REQUIRED WORK:
Report all lines of the records that contain "computer".

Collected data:
****************
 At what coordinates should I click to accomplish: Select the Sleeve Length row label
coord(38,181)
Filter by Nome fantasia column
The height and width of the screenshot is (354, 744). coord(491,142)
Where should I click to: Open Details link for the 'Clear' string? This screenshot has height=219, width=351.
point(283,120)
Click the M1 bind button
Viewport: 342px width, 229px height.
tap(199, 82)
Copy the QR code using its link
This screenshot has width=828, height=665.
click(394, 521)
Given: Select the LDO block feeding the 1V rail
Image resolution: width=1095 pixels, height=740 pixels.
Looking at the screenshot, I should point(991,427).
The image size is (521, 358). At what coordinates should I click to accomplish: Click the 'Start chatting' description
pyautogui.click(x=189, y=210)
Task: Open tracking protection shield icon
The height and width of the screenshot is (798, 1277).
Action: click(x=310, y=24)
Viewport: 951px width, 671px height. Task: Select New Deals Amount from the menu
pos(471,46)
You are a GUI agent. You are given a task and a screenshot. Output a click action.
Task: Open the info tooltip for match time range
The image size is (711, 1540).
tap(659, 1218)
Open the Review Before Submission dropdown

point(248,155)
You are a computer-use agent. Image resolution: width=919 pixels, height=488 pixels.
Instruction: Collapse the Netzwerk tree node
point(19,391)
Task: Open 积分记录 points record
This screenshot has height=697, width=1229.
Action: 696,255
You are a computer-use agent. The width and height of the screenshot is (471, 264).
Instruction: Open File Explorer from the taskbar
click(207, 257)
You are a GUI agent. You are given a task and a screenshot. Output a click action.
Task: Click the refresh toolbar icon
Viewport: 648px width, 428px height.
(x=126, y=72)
****************
ANSWER AREA:
You are a computer-use agent. Image resolution: width=919 pixels, height=488 pixels.
You are a computer-use agent. The width and height of the screenshot is (471, 264).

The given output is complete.